(Stored data)
┌────────

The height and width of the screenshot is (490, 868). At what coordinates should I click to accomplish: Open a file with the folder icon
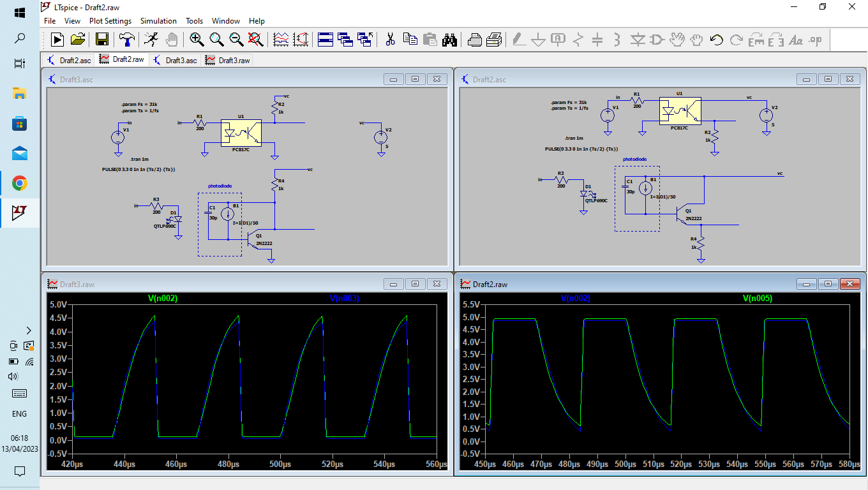click(78, 40)
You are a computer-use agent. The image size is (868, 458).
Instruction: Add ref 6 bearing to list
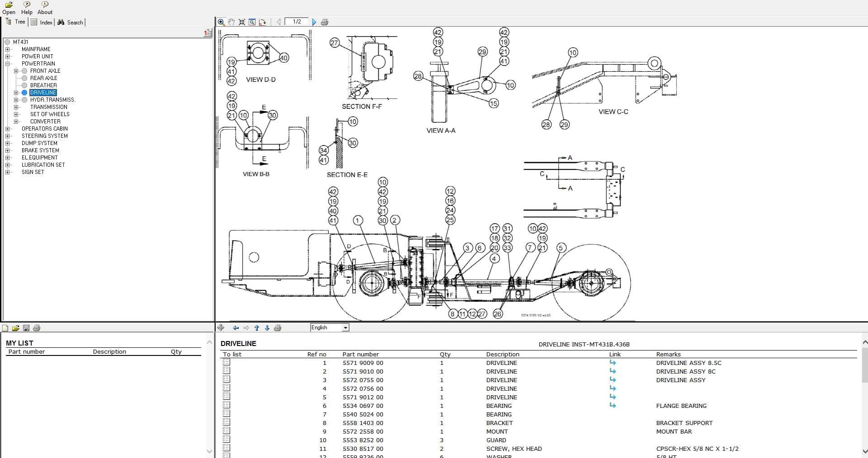[x=226, y=405]

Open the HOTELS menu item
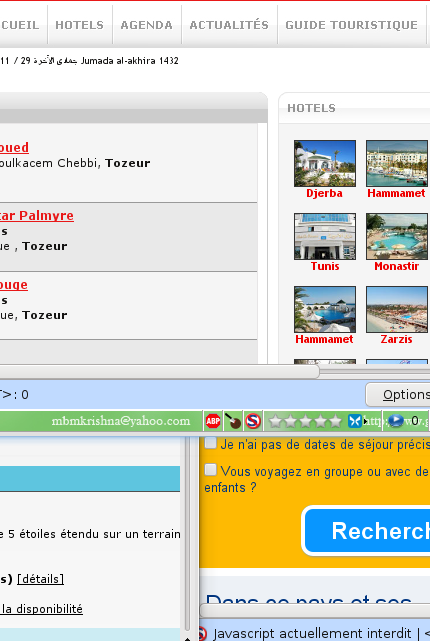point(80,25)
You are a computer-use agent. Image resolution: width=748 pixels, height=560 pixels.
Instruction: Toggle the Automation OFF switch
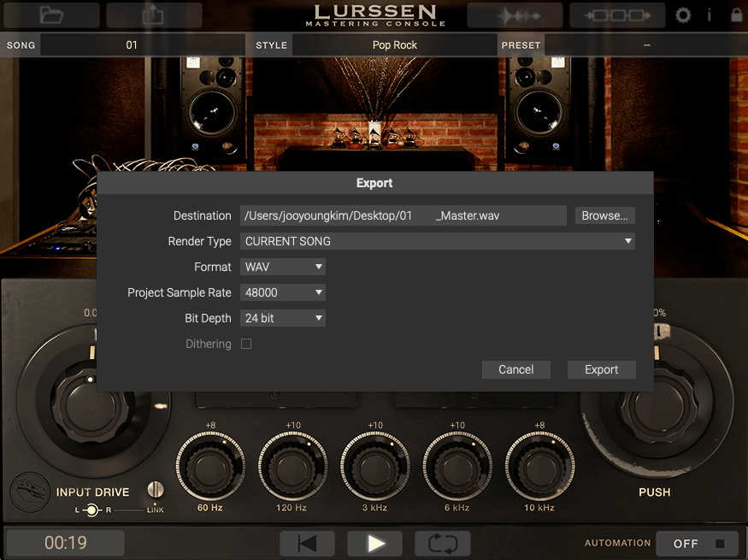click(697, 543)
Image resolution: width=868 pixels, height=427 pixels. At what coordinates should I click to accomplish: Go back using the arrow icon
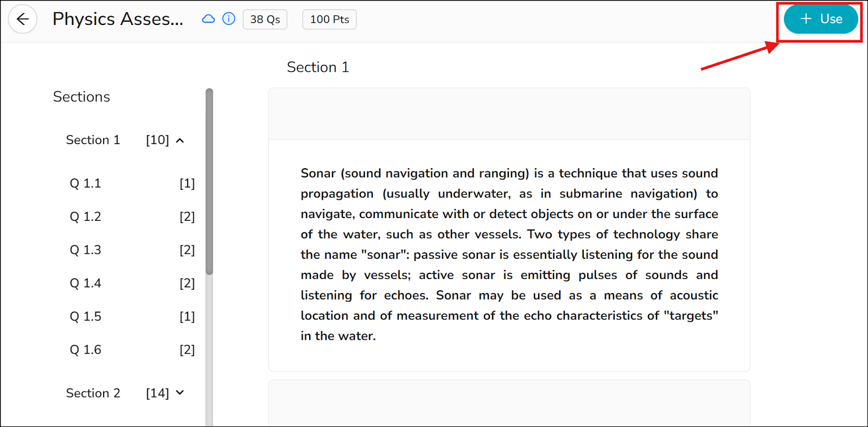click(22, 20)
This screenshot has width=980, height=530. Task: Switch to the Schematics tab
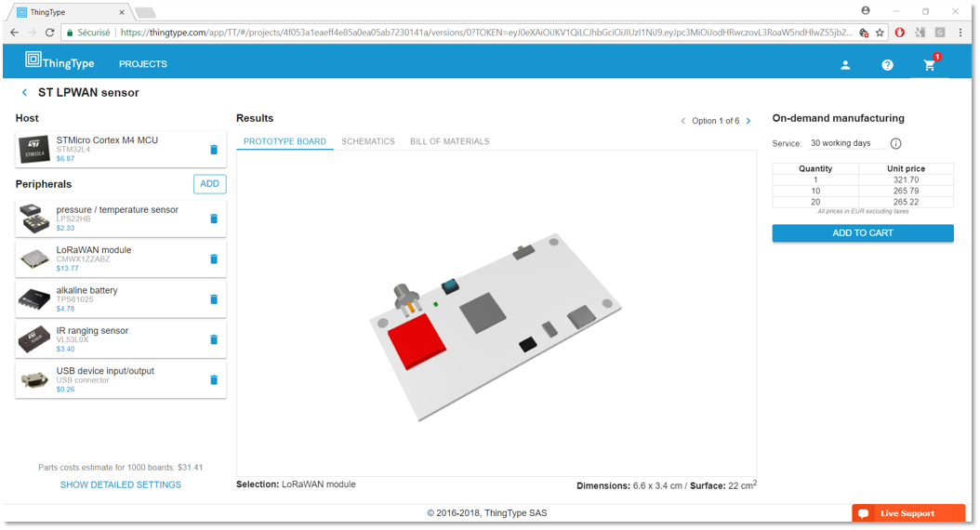[368, 141]
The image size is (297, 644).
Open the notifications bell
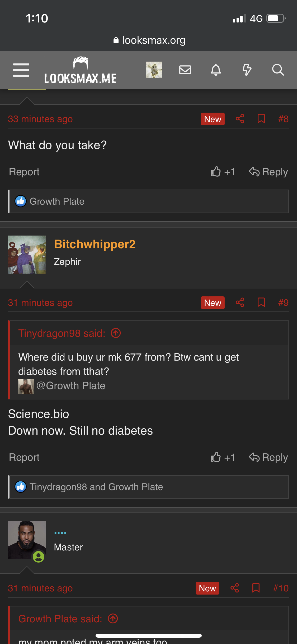(x=216, y=70)

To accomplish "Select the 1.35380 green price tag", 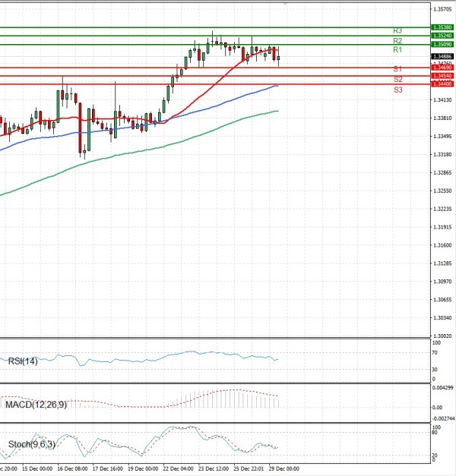I will coord(442,27).
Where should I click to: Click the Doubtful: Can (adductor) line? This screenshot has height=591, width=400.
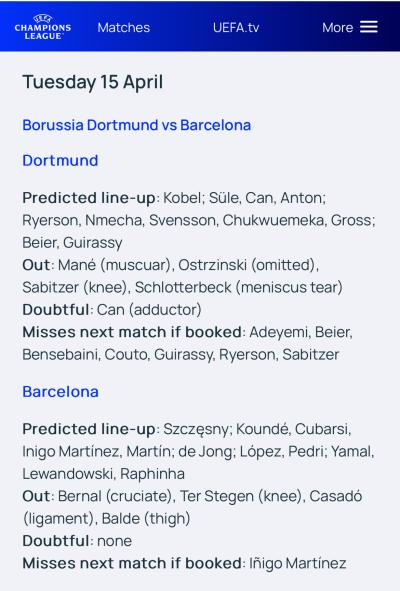pos(112,310)
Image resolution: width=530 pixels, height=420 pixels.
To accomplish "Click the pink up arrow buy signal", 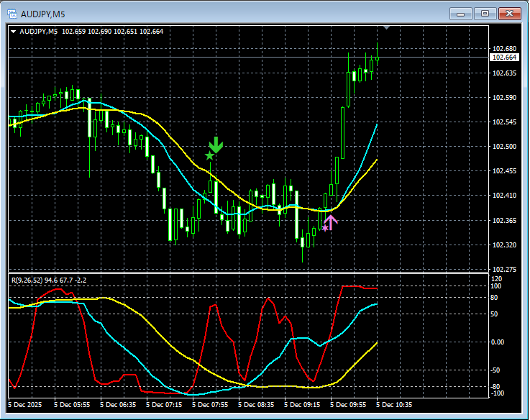I will tap(332, 221).
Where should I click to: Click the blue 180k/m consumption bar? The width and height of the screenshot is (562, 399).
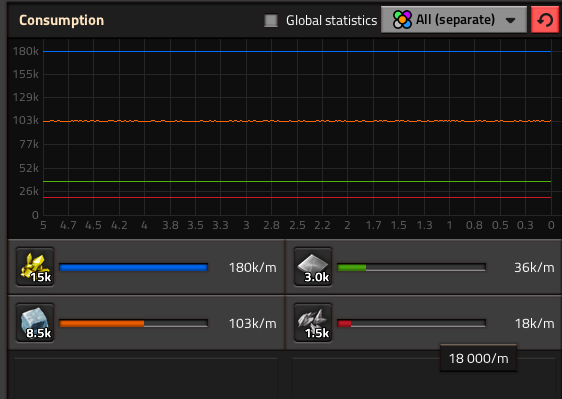point(133,267)
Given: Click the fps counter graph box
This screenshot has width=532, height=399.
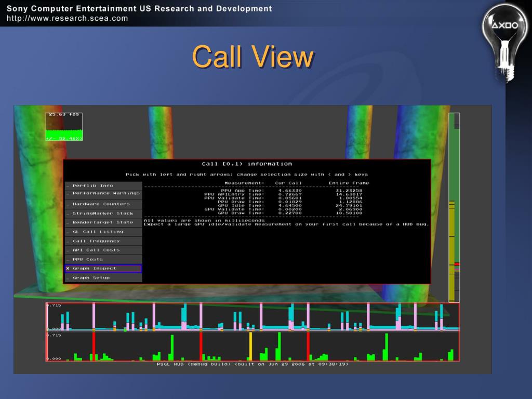Looking at the screenshot, I should 64,127.
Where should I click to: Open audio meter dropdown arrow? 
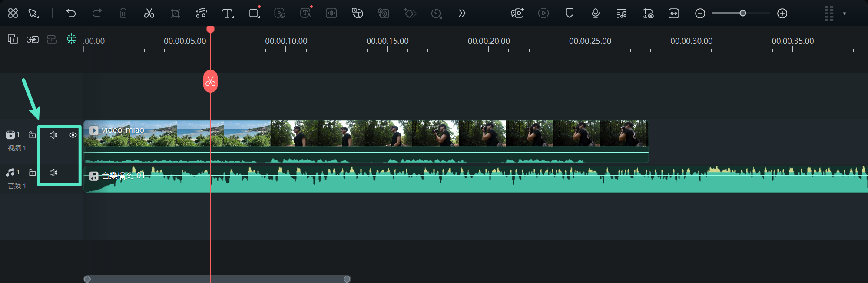[845, 13]
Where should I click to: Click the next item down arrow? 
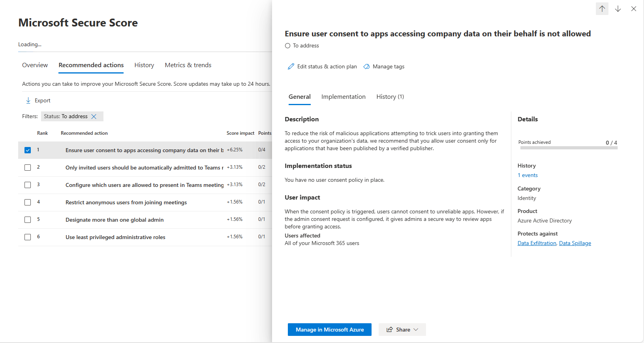[x=618, y=9]
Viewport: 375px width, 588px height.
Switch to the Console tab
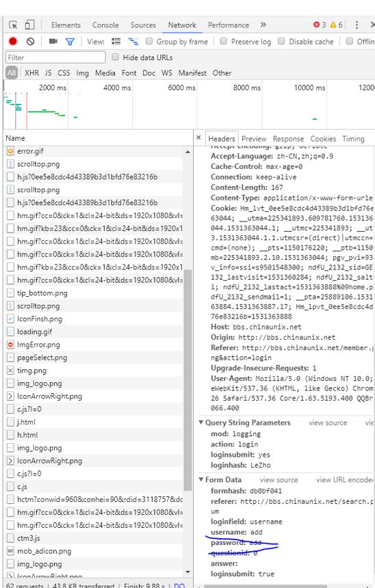click(x=105, y=25)
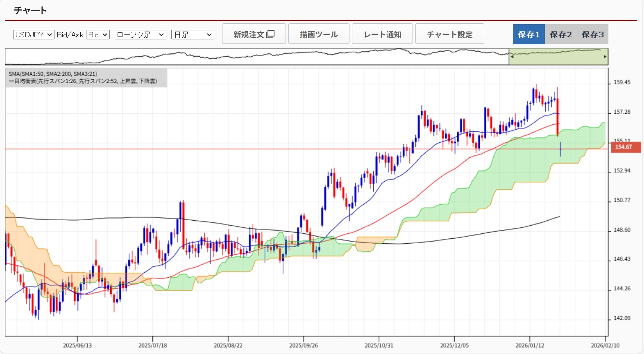Open the USDJPY currency pair dropdown
The image size is (644, 354).
click(x=34, y=35)
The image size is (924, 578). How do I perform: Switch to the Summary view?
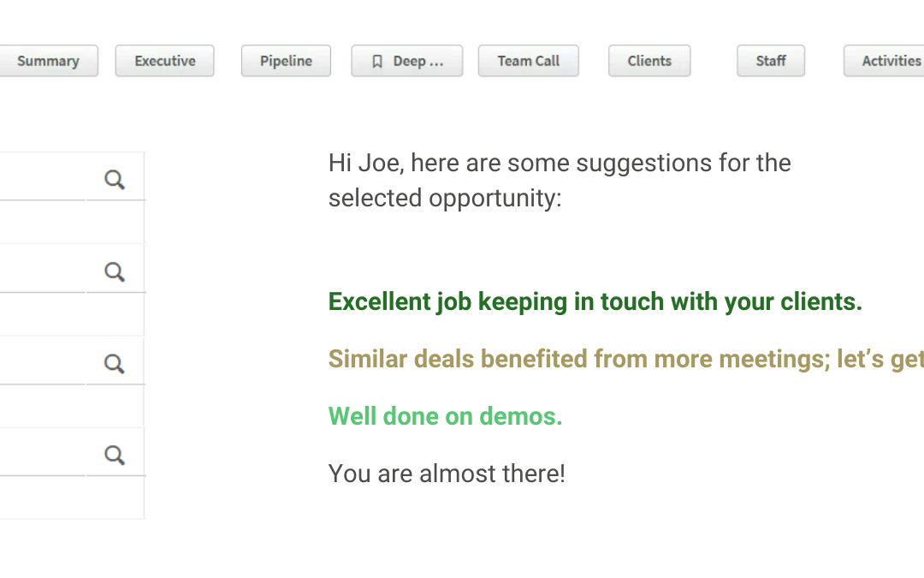click(x=47, y=61)
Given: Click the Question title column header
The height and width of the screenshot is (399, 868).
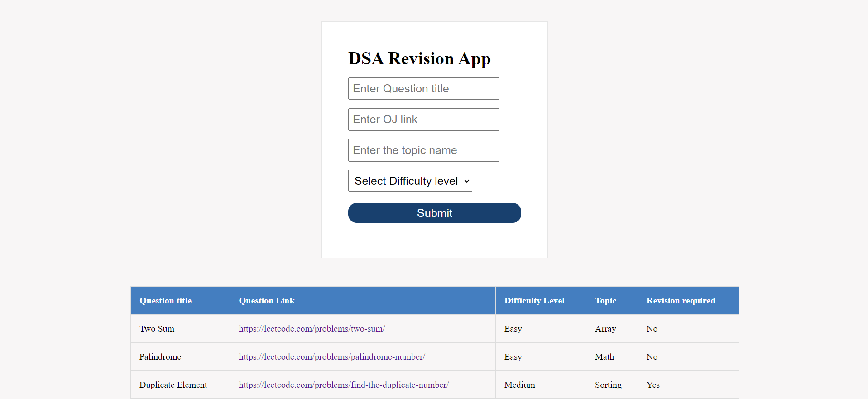Looking at the screenshot, I should [x=180, y=301].
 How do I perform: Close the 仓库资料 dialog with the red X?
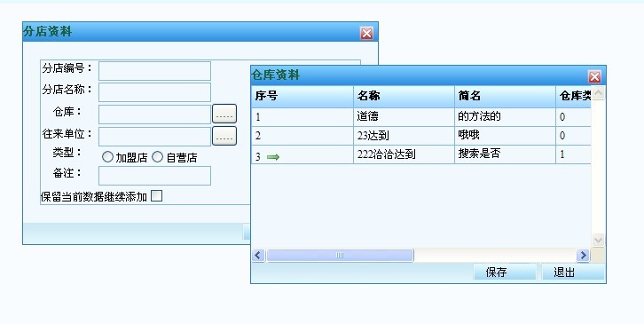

└────────

Your copy should hold only the lines running from the one that contains "Given: Click the fps counter graph box" through the final line of the data; transcribe them exactly, both ends included, and leave pictures out.

Answer space
Given: Click the fps counter graph box
This screenshot has width=532, height=399.
Looking at the screenshot, I should 64,127.
Where should I click to: Open audio meter dropdown arrow? 
[845, 13]
Where should I click to: Click the next item down arrow? 
[x=618, y=9]
Viewport: 375px width, 588px height.
Switch to the Console tab
click(x=105, y=25)
Open the USDJPY currency pair dropdown
The image size is (644, 354).
click(x=34, y=35)
The image size is (924, 578). How do I perform: Switch to the Summary view?
click(x=47, y=61)
Given: Click the Question title column header
The height and width of the screenshot is (399, 868).
Looking at the screenshot, I should [x=180, y=301].
 How do I perform: Close the 仓库资料 dialog with the red X?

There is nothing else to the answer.